What is the current political world order?

Some would be tempted to say that the current world order is a mix of globalization and laissez-faire, but that would be taking shortcuts. The current world order is what I would call a “mixed” world order. That is a world order in which most countries use public funds to a certain extent, have olligopolies to a certain extent, have private enterprises to a certain extent, have foreign public funds injected in them to a certain extent and have private foreign funds injected to a certain extent, be it in the military, in the environment, in politics, in the economy and in social affairs.

Most countries also adopt a mix of offensive, defensive and laissez-faire approaches to the military, environmental life, political life, economic life and social life.
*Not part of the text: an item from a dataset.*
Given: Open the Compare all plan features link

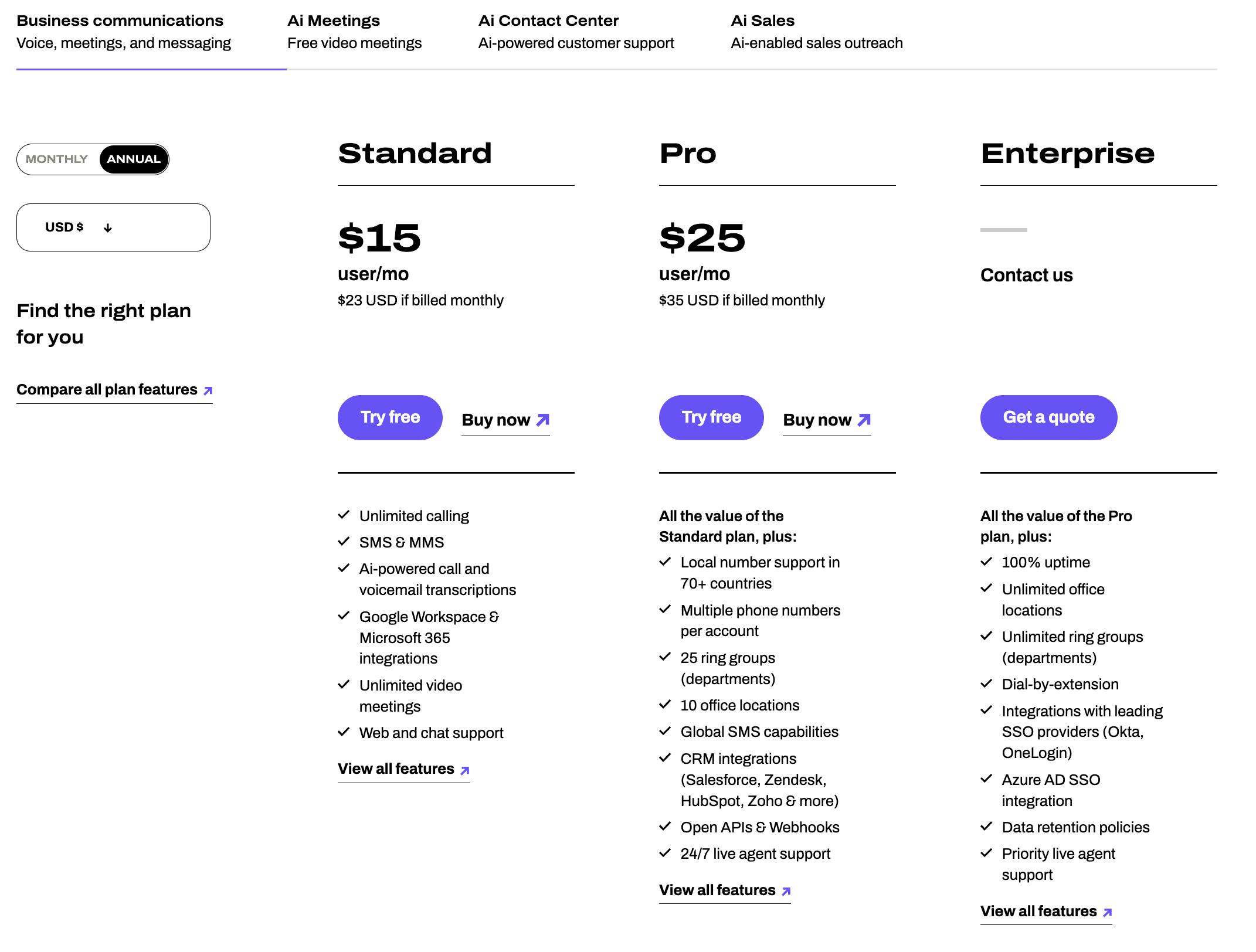Looking at the screenshot, I should [107, 390].

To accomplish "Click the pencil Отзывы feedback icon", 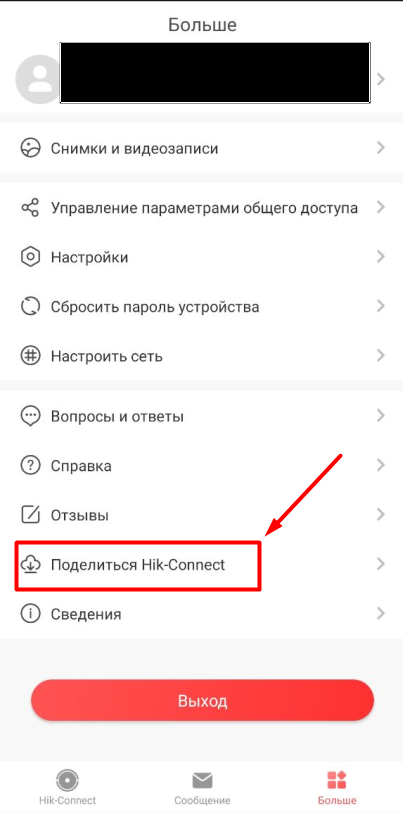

That is the government can be offensive regarding the environment for example, but defensive on social issues while adopting a laissez-faire approach to the economy. So there's no single trend emerging. Iran is offensive militarily and socially, perhaps economically defensive while adopting laissez-faire policies on the environment. South Korea is defensive militarily, while employing offensive approaches to the economy and laissez-faire approaches socially, alternating between defensive and offensive policies on the environment while being very offensive on the political front. The idea is it varies from country to country.

Conclusion: what we think politics is and what it really is

When we think of politics, with think of leaders and politicians, their biographies, their public and private lives. We rarely think of politics in terms of budgeting and taking action on public issues.

What can we learn from all this? Is your country adopting socially aggressive policies? Do you agree that social policy should be offensive and aggressive? The problem is I've met a lot of people, many of whom have completely different approaches to politics. We tend to say we are one big human family and tend to identify as democrat or republican, yet have completely different views on how budgets should be distributed and how action should be taken. I've met republicans who think there should be more  foreign investment. Other republicans who think the government should spend more. Democrats who think the government should take offensive approaches to the economy. Democrats who think we should take defensive approaches to the economy.

Despite appearances, there tends to be very little group think in politics. A lot of politics is consensus, and a lot of it is not even conscious or deliberate. To finish I was going to write a section on conspiracy theories which I ended up deleting. We tend to think of conpracies as the government colliding to secretly impose policy, disaster or assasinations on people. While psychological operations do exist where the government attempts to create an atmosphere of anxiety, especially in times when there may be wars looming, but a lot of the conspiracy theories you'll read about online are pure fabulation. What is the truth? The only truth is no one knows the whole truth.